So next we go to the PSU; http://www.newegg.ca/Product/Product.aspx?Item=N82E16817207018 
which is more than enough for this build, but doesn't leave a ton of overhead for upgrades or overclocking.




jonathan1107 said:


> I purchased the i5 2500k already, I just need you guys to suggest to me a MOBO that has the lowest cost for the build...

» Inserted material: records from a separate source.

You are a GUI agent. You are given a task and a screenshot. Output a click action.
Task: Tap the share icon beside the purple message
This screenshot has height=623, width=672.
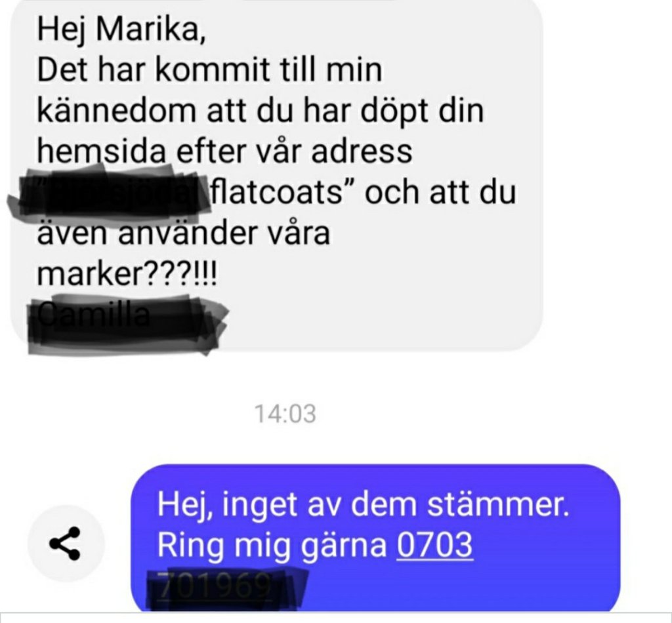tap(66, 543)
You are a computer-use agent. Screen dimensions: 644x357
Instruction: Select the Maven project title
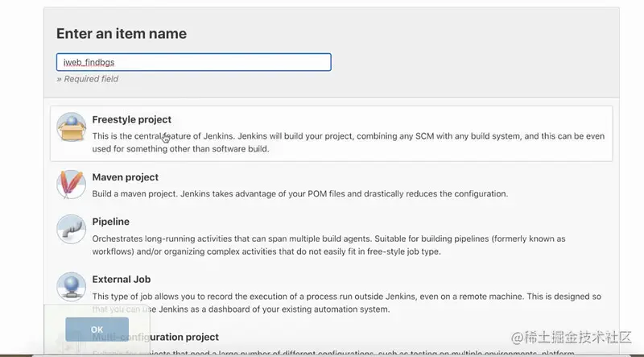(125, 177)
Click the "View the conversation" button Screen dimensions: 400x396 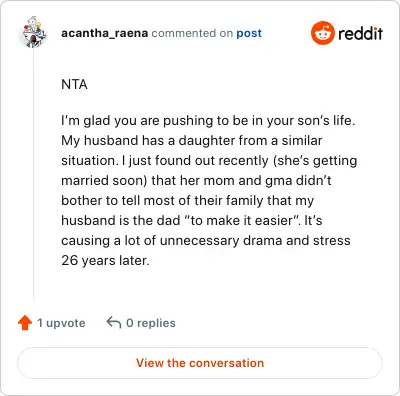coord(200,363)
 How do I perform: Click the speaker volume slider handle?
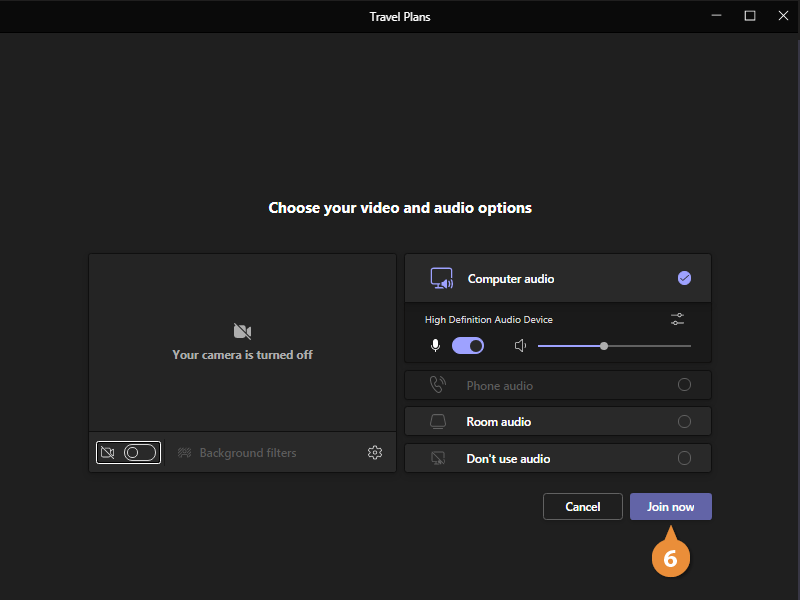604,346
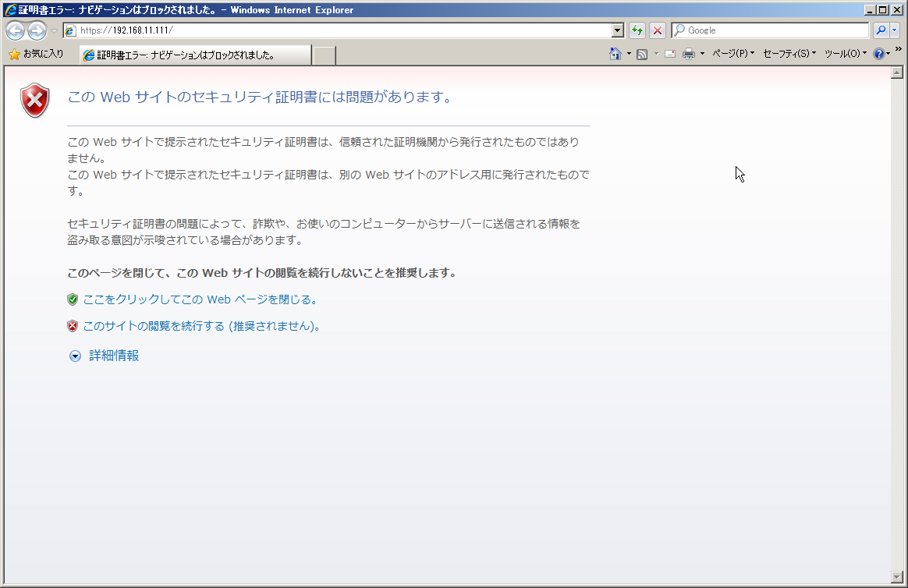The image size is (908, 588).
Task: Click the blue Help question mark icon
Action: pos(878,54)
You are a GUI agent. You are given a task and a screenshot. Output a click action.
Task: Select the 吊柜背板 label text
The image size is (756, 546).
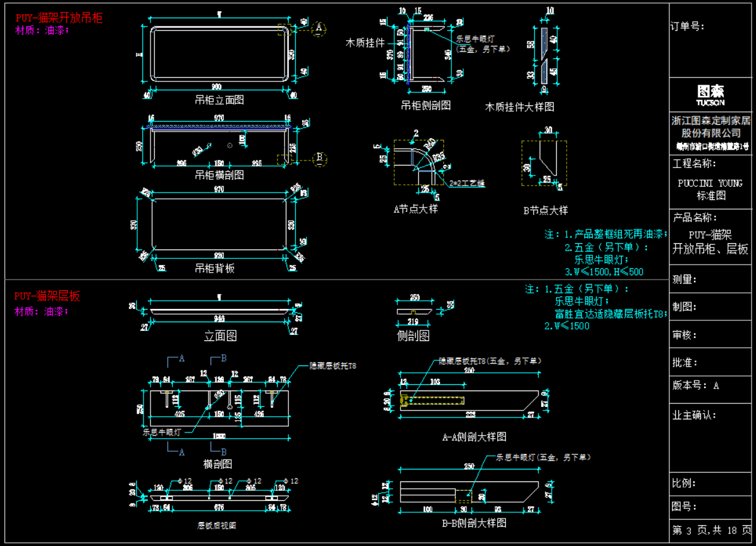tap(215, 268)
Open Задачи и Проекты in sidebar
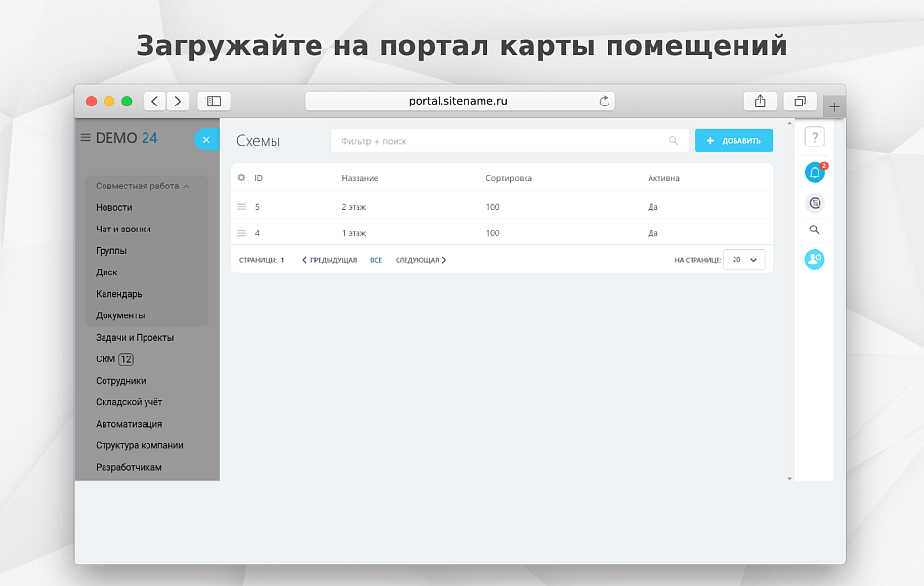924x586 pixels. point(135,337)
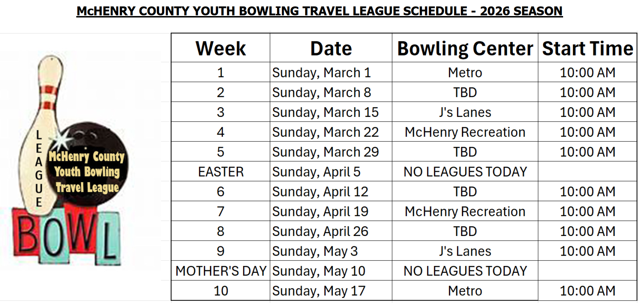Click the schedule title heading
The image size is (644, 303).
point(319,11)
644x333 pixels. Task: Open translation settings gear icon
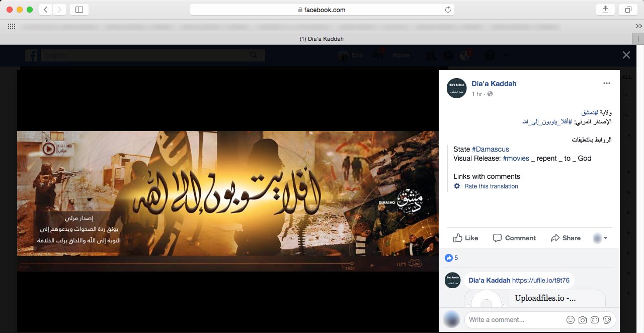click(x=457, y=186)
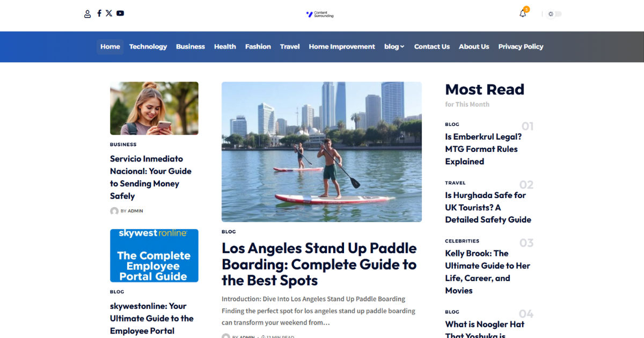Screen dimensions: 644x338
Task: Click the Content Surrounding logo
Action: (x=320, y=14)
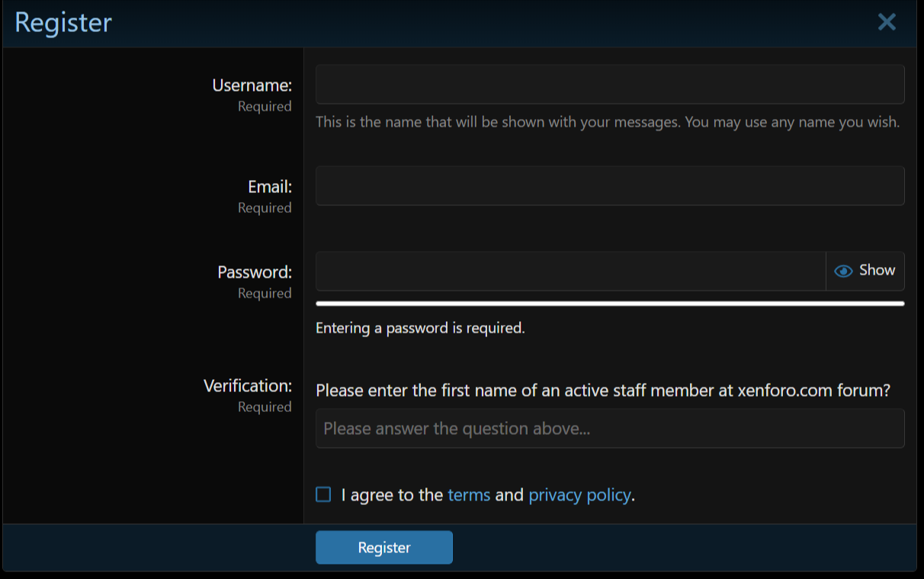Click the Email field label
Viewport: 924px width, 579px height.
pyautogui.click(x=270, y=187)
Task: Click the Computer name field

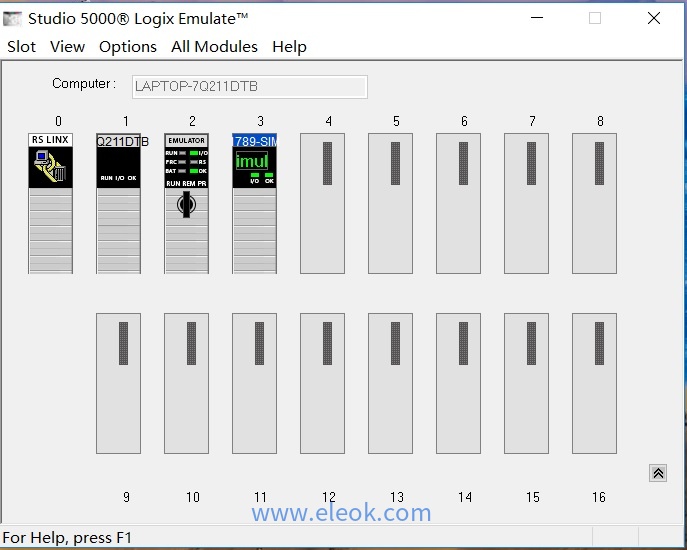Action: (x=249, y=87)
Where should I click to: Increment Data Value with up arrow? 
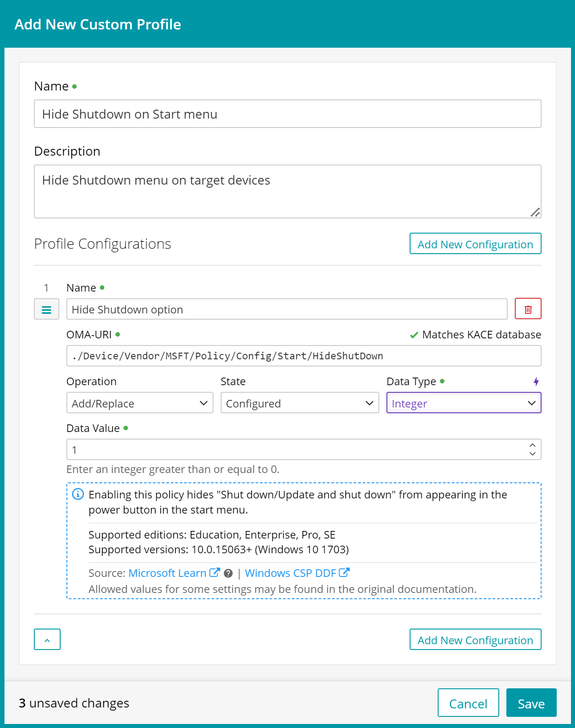pos(532,445)
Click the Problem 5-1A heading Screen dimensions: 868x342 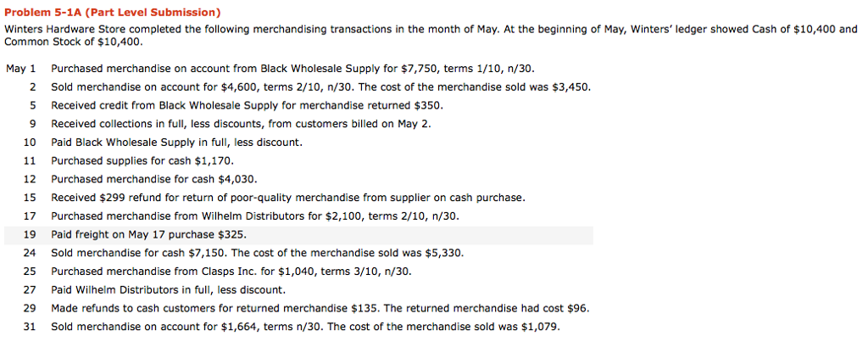coord(113,12)
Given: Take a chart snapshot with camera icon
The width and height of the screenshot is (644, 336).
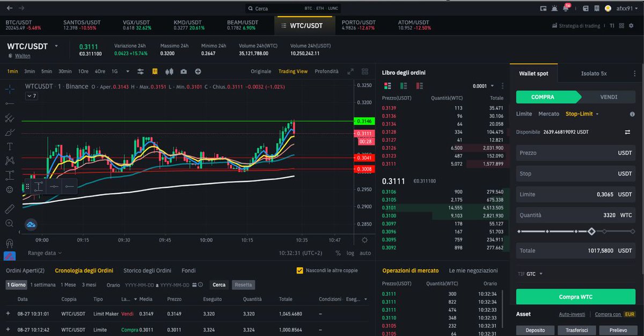Looking at the screenshot, I should point(184,71).
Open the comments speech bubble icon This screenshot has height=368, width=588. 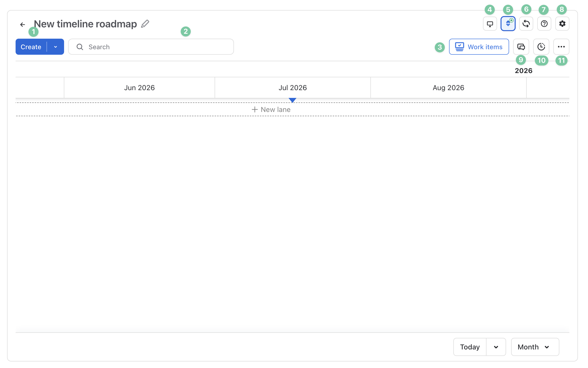[521, 47]
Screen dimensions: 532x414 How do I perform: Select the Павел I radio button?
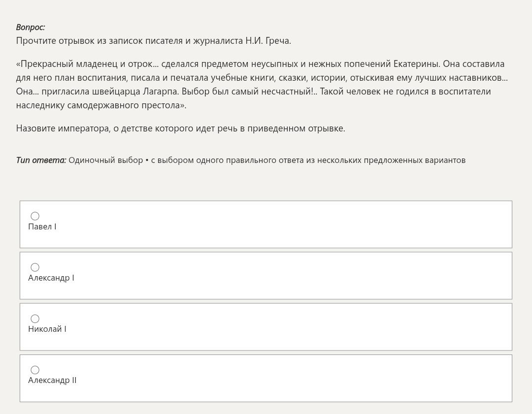click(x=35, y=216)
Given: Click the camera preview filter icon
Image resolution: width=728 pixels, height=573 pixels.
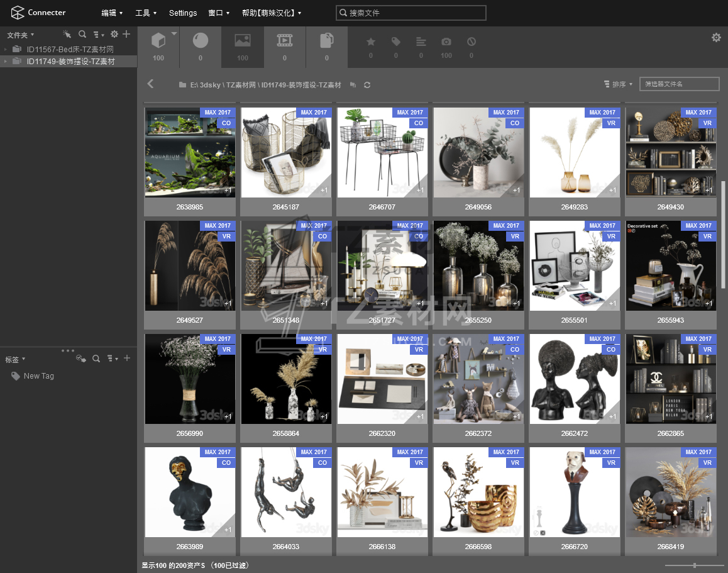Looking at the screenshot, I should pyautogui.click(x=446, y=42).
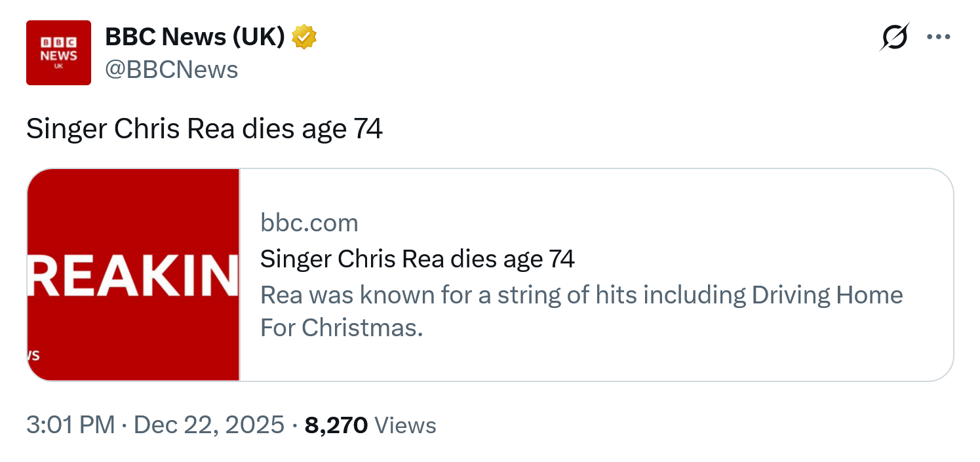Click the 8,270 view count number
This screenshot has height=462, width=980.
(x=336, y=425)
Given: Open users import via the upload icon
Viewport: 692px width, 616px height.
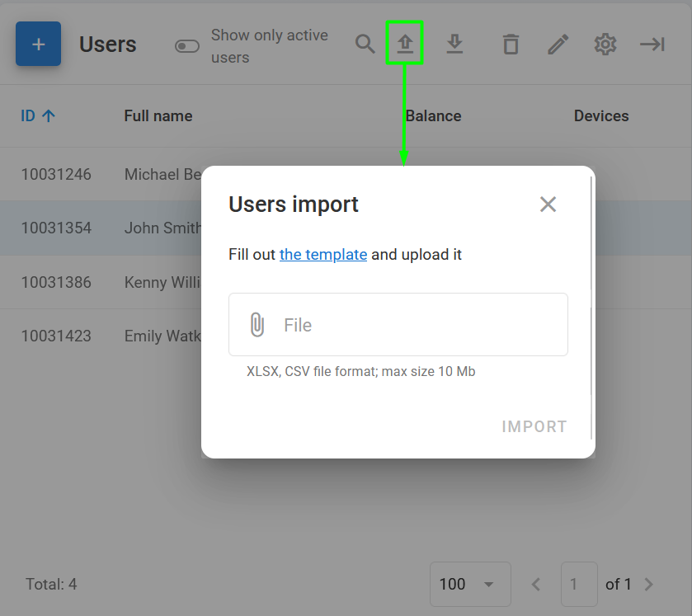Looking at the screenshot, I should coord(405,45).
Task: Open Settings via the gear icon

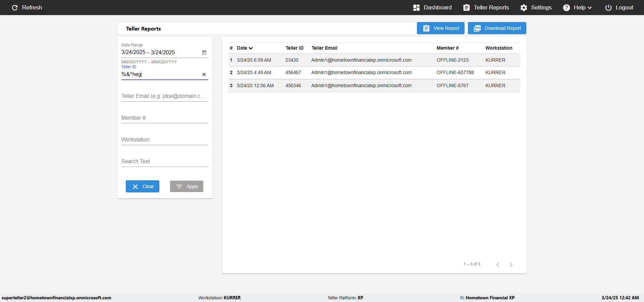Action: click(x=524, y=7)
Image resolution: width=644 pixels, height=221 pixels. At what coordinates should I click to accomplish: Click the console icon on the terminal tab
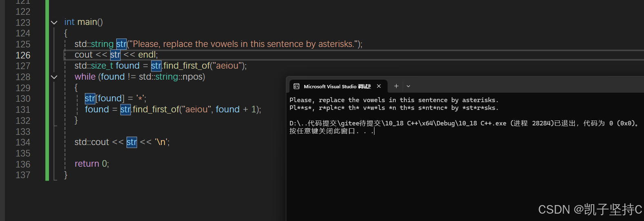(296, 86)
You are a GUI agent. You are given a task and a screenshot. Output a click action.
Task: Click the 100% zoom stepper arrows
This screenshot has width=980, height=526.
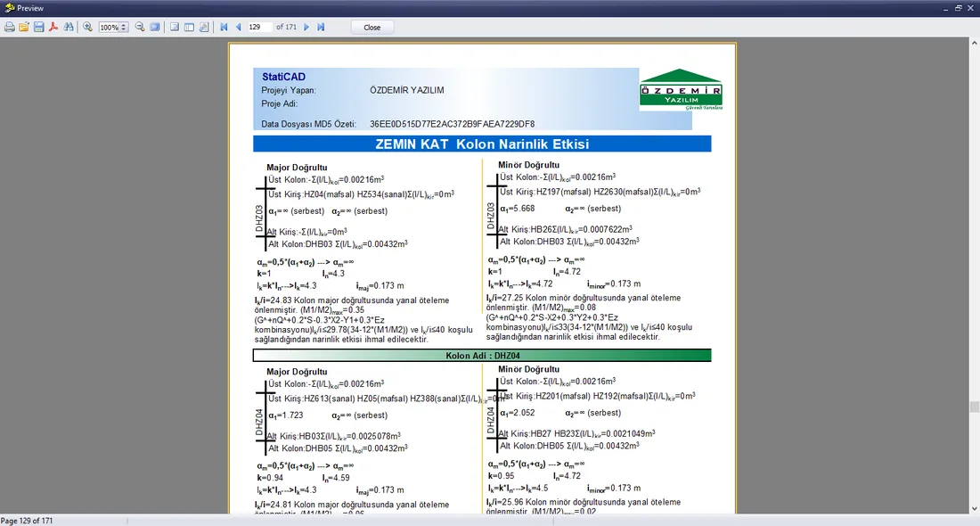click(124, 27)
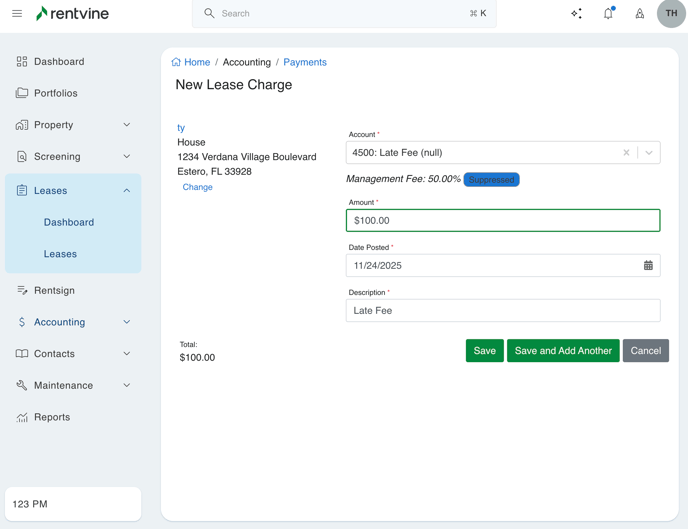Click the AI sparkle icon

[x=576, y=14]
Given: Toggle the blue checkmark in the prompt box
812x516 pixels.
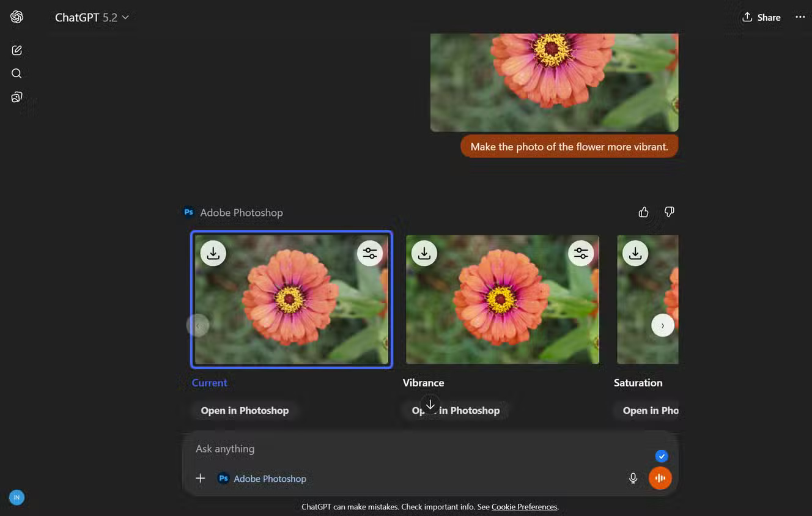Looking at the screenshot, I should (x=661, y=456).
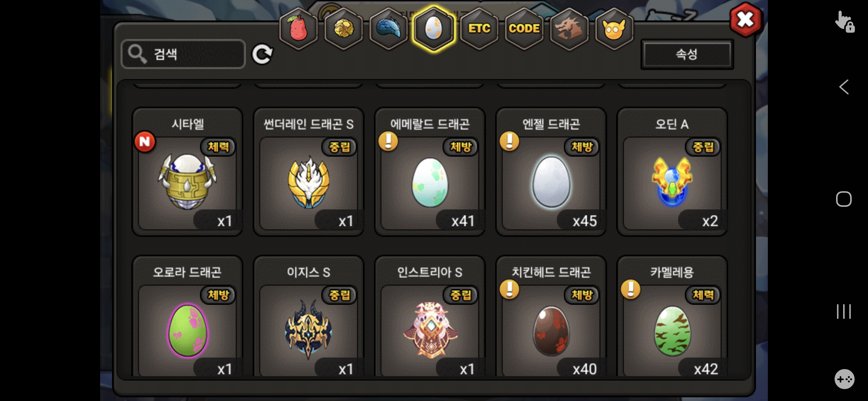Tap the 치킨헤드 드래곤 exclamation badge

[x=509, y=289]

This is pretty much what you're looking at; http://www.newegg.ca/Product/Produc...CodeValue=757:7619&PropertyCodeValue=757:7618


----------



## brandonwh64 (May 8, 2012)

baggpipes said:


> and agreed that i5 cant use more than 1600mHz... if you go FX build go with 1866 mHz RAM...



I would def like to know were you herd that? 

Any SB chip can handle over 1333mhz as long as the motherboard will OC the ram higher. Placing a I3/I5 in a P67/Z68/Z77 or whatever will allow the ram to run 1600Mhz or higher. An H61 motherboard however only does 1066/1333 (The main ones I have seen).

Jon

I would go for this board...

http://www.newegg.ca/Product/Product.aspx?Item=N82E16813138344


----------



## jonathan1107 (May 8, 2012)

My friend has an old version of XP. Is there a big difference between w7 and xp


----------



## JrRacinFan (May 8, 2012)

jonathan1107 said:


> My friend has an old version of XP. Is there a big difference between w7 and xp



If you're a gamer, quite a big difference to go with Win 7 x64. It's super stable and you get DX11 features.


----------



## brandonwh64 (May 8, 2012)

Windows 7 Home X64 is what you should get for 4GB+ ram


----------



## jonathan1107 (May 8, 2012)

What am I NOT getting with xp? 
Dx11?
Ram limit?


----------



## brandonwh64 (May 8, 2012)

jonathan1107 said:


> What am I NOT getting with xp?
> Dx11?
> Ram limit?



I can give you a good price on a Windows 7 pro COA if your interested as well.


----------



## JrRacinFan (May 8, 2012)

jonathan1107 said:


> What am I NOT getting with xp?



Odds are, 64 bit.


----------



## jonathan1107 (May 8, 2012)

Is the 6870 goin to work w xp?
While he waits to get money for w7?


----------



## JrRacinFan (May 8, 2012)

Check this out.
http://www.techpowerup.com/forums/showthread.php?t=91260


----------



## brandonwh64 (May 8, 2012)

jonathan1107 said:


> Is the 6870 goin to work w xp?
> While he waits to get money for w7?



Only game I can think of that we WON'T be able to play is BF3


----------



## Aquinus (May 8, 2012)

Don't get a 450-watt PSU. When I was rocking a Phenom II and installed a 6870 upgrading from a 4850 the computer would turn off and turn right back off. The system wouldn't boot with the video card. I replaced the power supply with an 800-watt one and it worked without a hitch. The old PSU is still being used in a C2D E6600 machine with that 4850 and is still running strong. I wouldn't risk it.



brandonwh64 said:


> Only game I can think of that we WON'T be able to play is BF3



Anything that uses DX10 or DX11 and doesn't have a DX9 version.


----------



## Rowsol (May 8, 2012)

Win 7 brings DX11 (which is irrelevant until the current consoles die) and TRIM for SSDs.


----------



## TSX420J (May 11, 2012)

jonathan1107 said:


> Can someone link me the cheapest 64 and 120 gb SSDs ?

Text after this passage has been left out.